= WHAT TO PRODUCE =
Copy nothing but the lines from the one containing "You are a GUI" through the last line of the records, repeated exactly and without pictures.

= EXERCISE MATERIALS =
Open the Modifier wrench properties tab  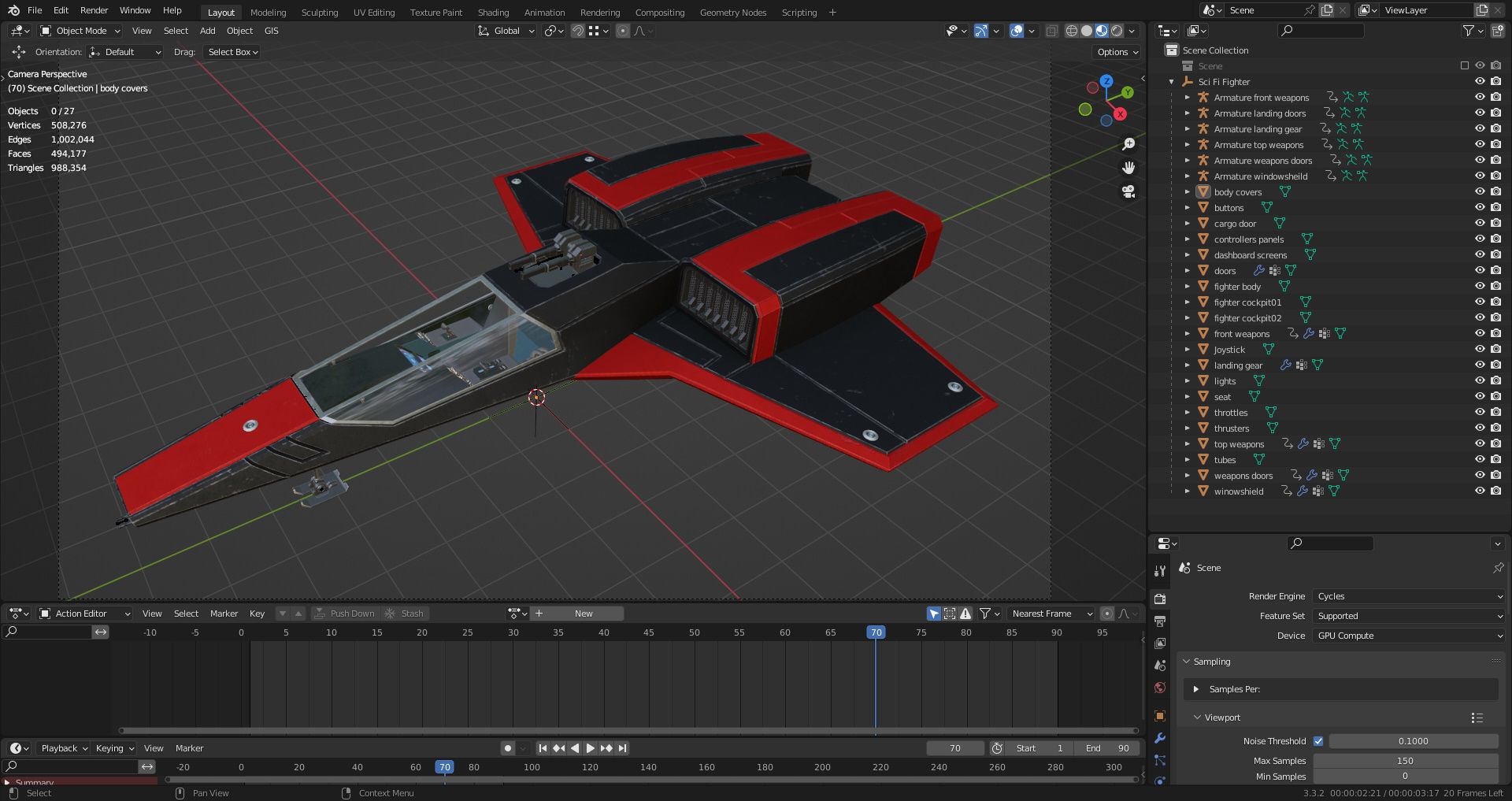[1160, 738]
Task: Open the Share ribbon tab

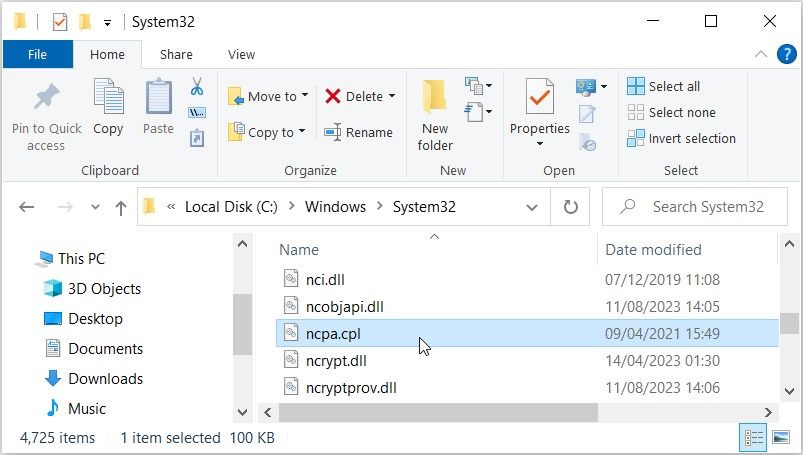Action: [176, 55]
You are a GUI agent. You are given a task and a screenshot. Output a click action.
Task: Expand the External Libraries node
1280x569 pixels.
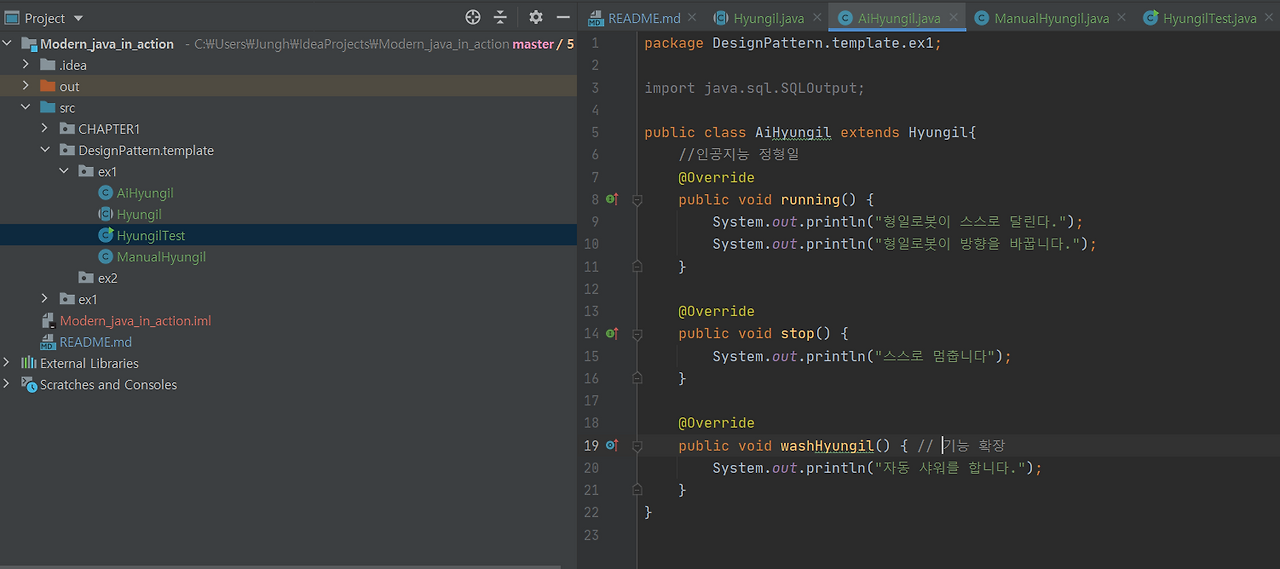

= ANSWER TO THE PROBLEM =
You are a GUI agent. You are given a task and a screenshot. Output a click action.
Task: Expand the External Libraries node
1280x569 pixels.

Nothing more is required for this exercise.